SIN PAÑOS TIBIOS
Nuestros viejos se nos van
El pasado lunes 15 falleció Roberto Dargam Kourie. Esposo de Victoria, padre de César, Jorge y Miguel, y amigo de todos los que le conocimos; porque la amistad y la nobleza eran en él un fluir natural, como el agua que nace de la roca y al mucho recorrer se convierte en río. Su muerte inevitablemente me retrotrajo a la muerte de mi padre; historias parecidas y finales iguales; acaso porque a ese final nadie escapa, y sólo resta vivir una vida de manera digna, honrada, con decencia; no hacer el mal y tratar de hacer el bien a todo el mundo… y nada más, que la vida es un soplo, un rato, un momento.
Así como Roberto se fue, en días pasados murió Miguel Valerio, padre de Miguel, Martín y Alejandro; y también, Mariano Sanz, padre de Eduardo Sanz Lovatón, amigos entrañables.
En definitiva, que tal como comentaba con Taína –hija de César Medina–, nuestros viejos se nos van, y en cada partida uno recuerda y revive esos momentos –los felices y los tristes–, y toca reflexionar sobre ello, pues como bien me escribió Taína: “Se nos van.
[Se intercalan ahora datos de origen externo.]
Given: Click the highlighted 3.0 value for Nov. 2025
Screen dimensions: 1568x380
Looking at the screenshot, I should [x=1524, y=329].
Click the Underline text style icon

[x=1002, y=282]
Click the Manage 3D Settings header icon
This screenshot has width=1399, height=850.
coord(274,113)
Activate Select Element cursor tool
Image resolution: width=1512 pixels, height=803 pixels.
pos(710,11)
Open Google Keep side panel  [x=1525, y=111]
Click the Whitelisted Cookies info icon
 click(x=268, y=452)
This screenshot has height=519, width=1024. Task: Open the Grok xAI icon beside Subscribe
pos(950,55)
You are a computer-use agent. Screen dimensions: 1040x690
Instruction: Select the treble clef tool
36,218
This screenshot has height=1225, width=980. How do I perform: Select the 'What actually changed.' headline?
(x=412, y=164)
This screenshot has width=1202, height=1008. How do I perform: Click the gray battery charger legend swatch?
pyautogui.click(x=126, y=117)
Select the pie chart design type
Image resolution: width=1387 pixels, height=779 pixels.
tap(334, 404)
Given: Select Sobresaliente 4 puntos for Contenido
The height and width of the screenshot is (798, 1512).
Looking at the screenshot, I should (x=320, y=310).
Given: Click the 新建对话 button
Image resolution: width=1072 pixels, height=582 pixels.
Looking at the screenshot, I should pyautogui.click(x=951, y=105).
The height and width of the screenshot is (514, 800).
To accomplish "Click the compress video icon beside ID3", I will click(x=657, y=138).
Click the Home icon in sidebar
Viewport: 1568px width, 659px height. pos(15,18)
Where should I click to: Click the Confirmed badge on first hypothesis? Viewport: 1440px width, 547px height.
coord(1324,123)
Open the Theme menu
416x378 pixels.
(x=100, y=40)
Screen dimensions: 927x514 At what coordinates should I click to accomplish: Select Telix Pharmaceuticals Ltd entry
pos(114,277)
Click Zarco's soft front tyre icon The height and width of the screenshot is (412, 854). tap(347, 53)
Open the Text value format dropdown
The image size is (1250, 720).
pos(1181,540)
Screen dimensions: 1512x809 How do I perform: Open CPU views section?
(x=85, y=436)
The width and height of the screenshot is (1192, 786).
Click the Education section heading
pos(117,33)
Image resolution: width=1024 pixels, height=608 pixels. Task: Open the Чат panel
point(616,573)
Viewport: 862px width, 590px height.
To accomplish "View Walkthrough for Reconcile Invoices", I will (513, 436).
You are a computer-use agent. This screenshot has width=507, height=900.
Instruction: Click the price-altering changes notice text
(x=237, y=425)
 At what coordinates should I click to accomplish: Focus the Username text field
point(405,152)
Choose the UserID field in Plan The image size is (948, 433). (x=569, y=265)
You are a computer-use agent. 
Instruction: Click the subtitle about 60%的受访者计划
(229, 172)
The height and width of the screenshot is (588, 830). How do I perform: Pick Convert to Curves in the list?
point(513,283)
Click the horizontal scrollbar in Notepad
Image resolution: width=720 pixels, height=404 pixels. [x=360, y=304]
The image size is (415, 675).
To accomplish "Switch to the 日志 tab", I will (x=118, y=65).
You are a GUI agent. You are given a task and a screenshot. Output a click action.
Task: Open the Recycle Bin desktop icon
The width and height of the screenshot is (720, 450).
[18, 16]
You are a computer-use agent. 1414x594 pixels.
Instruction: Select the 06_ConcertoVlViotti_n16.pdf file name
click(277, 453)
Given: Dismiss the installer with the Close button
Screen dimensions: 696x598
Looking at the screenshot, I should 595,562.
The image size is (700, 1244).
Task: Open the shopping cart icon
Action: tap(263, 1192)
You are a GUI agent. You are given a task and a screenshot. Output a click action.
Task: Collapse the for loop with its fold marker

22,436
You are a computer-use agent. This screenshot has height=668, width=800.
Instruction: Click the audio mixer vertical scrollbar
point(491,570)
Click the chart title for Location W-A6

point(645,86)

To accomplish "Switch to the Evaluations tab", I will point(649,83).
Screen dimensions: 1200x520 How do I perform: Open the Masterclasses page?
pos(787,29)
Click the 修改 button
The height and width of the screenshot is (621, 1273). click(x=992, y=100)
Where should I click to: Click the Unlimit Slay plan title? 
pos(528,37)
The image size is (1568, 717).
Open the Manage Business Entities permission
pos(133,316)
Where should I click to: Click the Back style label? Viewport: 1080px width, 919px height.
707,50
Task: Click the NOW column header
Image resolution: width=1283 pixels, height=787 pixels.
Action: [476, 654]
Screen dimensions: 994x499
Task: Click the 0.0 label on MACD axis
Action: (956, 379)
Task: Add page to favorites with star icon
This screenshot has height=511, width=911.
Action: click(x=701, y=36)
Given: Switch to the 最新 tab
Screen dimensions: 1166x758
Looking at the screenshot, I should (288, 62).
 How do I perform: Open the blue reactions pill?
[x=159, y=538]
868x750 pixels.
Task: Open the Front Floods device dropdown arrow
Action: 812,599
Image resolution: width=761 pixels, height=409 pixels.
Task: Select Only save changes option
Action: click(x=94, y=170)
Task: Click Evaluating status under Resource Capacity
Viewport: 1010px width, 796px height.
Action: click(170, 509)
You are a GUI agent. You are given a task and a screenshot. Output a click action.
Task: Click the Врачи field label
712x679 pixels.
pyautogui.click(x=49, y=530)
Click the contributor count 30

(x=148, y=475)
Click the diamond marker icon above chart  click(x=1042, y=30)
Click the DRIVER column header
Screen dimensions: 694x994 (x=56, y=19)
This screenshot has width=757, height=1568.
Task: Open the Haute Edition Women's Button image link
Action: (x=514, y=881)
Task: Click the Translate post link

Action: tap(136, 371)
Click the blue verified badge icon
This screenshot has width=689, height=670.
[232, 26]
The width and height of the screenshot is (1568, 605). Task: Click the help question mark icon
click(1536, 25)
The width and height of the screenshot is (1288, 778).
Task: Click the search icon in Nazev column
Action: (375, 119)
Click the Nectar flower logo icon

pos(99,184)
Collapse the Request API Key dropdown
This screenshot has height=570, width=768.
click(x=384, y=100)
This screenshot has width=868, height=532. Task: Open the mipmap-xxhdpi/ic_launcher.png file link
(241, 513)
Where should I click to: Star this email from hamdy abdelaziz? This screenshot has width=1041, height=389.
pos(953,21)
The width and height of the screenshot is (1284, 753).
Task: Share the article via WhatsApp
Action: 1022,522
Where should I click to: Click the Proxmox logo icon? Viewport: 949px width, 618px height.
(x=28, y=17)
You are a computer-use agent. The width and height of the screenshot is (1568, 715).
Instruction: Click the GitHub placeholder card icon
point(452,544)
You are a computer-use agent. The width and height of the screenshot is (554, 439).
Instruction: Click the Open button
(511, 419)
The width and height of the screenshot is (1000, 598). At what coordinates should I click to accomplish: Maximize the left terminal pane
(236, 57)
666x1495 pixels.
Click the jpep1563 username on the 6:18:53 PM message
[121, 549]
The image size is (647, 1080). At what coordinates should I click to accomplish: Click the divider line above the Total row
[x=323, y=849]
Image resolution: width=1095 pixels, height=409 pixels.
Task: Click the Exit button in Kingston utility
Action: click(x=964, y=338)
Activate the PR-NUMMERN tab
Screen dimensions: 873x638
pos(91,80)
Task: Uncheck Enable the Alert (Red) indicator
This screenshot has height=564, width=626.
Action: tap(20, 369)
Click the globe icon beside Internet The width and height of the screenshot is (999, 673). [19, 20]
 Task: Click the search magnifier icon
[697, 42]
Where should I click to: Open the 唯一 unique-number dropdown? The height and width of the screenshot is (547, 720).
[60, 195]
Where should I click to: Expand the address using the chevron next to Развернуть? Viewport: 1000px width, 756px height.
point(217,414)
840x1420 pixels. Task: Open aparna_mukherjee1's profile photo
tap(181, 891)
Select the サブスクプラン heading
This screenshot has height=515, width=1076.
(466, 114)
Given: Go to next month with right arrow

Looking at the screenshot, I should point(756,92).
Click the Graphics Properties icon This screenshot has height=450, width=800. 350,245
Dejan ese espacio vacío. Y si bien sabemos que es ley de vida y, de hecho, ese es el escenario natural y no a la inversa; sin embargo, siempre sale a flote esa resistencia mortal de los hijos de pensar que nuestros padres son eternos.
¿Cómo no ser eternos si son nuestros súper héroes? Si en muchos casos suelen ser el oído, el abrazo, el consejo, el apoyo, el espaldarazo. También otras tantas el regaño y el llamado de atención. Son esas figuras que de niños idealizamos, y hoy, de adultos, al quitarles la capa y humanizarlos, podemos sentir sus miedos, sus tristezas y sus ilusiones. Son ellos quienes nos enseñan a acompañarlos en su caminar que se vuelve lento, en sus ausencias, sus chistes fuera de tiempo, sus olvidos, a veces nos enseñan también a cuidarlos en una enfermedad. Justo ahí, desde ese sitio a veces privilegiado que nos da nuestra juventud y arrojo, en ese mismo instante que los tomamos de la mano o les damos un beso en la frente, caemos en cuenta de que somos grandes por ellos, justo ahí nos damos cuenta de su inmensa grandeza, de que nos han traspasado su fuerza.
Pasan los días y vamos acomodando esa ausencia, ubicando el dolor, colocando la añoranza dentro de una gaveta, metiendo los recuerdos en ese pedacito más oculto del corazón. Asimilando y viviendo cada día en su propio afán. A veces encontrando en el espejo similitudes y diferencias. En fin, la vida sigue su curso y, sin embargo, todo cambió.
Y esos días se quedan para siempre en esa niebla de la mente, en una bruma que se despeja al secarnos las lágrimas cuando acompañamos a esos amigos y volvemos de nuevo a andar con ellos ese doloroso camino”.
Gracias, Taína, porque tus palabras son las mías, y acaso, las de todos.